Disproved Gr"unbaum's conjecture on the minimum number of triangles.

Established an upper bound of approximately 2n^2/3 for the number of triangles.

Developed an automatic algorithm for generating and visualizing pseudocircle arrangements.

Abstract

A pseudocircle is a simple closed curve on the sphere or in the plane. The study of arrangements of pseudocircles was initiated by Gr\"unbaum, who defined them as collections of simple closed curves that pairwise intersect in exactly two crossings.
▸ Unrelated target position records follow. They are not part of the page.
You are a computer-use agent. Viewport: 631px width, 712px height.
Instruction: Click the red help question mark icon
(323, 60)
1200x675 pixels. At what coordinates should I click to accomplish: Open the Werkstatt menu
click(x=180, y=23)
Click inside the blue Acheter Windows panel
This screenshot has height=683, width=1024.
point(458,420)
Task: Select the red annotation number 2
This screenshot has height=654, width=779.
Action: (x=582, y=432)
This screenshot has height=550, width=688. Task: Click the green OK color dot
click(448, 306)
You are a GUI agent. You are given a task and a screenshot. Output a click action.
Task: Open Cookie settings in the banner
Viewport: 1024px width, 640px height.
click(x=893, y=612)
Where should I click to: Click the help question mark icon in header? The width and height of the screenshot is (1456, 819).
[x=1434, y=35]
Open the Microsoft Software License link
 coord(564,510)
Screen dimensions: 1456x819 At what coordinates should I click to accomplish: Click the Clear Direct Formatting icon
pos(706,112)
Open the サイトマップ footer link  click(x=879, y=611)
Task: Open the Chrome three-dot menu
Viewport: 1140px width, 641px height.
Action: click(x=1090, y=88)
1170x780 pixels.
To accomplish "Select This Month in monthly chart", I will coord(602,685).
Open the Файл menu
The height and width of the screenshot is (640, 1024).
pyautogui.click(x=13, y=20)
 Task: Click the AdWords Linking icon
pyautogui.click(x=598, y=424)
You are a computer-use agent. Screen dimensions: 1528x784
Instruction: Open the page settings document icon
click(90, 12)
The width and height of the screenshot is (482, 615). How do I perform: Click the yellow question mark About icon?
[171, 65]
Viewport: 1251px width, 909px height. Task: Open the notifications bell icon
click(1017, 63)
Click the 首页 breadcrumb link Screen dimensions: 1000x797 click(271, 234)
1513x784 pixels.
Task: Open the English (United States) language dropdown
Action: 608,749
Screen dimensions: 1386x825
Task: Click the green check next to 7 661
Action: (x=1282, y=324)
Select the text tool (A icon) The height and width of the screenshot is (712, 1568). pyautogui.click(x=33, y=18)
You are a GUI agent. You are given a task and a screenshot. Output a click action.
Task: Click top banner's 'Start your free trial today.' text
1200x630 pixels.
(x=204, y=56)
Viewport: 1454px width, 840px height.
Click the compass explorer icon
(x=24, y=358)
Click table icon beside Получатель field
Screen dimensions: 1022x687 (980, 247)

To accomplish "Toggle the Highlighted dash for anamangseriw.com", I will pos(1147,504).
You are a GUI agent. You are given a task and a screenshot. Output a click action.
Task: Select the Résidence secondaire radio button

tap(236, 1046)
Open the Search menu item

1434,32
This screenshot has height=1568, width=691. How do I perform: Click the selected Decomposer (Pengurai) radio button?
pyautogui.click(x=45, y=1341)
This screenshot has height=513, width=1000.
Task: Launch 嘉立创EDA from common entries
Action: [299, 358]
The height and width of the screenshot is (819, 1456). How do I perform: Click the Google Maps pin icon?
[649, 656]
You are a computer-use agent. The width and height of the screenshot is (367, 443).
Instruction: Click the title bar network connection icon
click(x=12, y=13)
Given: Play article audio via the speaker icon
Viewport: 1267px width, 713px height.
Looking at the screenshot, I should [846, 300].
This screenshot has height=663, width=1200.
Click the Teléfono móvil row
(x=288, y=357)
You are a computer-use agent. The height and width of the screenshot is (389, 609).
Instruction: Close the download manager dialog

Gr\"unbaum conjectured that the number of triangular cells $p_3$ in digon-free arrangements of $n$ pairwise intersecting pseudocircles is at least $2n-4$. We present examples to disprove this conjecture. With a recursive construction based on an example with $12$ pseudocircles and $16$ triangles we obtain a family with $p_3(\mathcal{A})/n \to 16/11 = 1.\overline{45}$. We expect that the lower bound $p_3(\mathcal{A}) \geq 4n/3$ is tight for infinitely many simple arrangements. It may however be true that all digon-free arrangements of $n$ pairwise intersecting circles have at least $2n-4$ triangles. For pairwise intersecting arrangements with digons we have a lower bound of $p_3 \geq 2n/3$, and conjecture that $p_3 \geq n-1$. Concerning the maximum number of triangles in pairwise intersecting arrangements of pseudocircles, we show that $p_3 \le 2n^2/3 +O(n)$. This is essentially best possible because there are families of pairwise intersecting arrangements of $n$ pseudocircles with $p_3/n^2 \to 2/3$. The paper contains many drawings of arrangements of pseudocircles and a good fraction of these drawings was produced automatically from the combinatorial data produced by our generation algorithm. In the final section we describe some aspects of the drawing algorithm.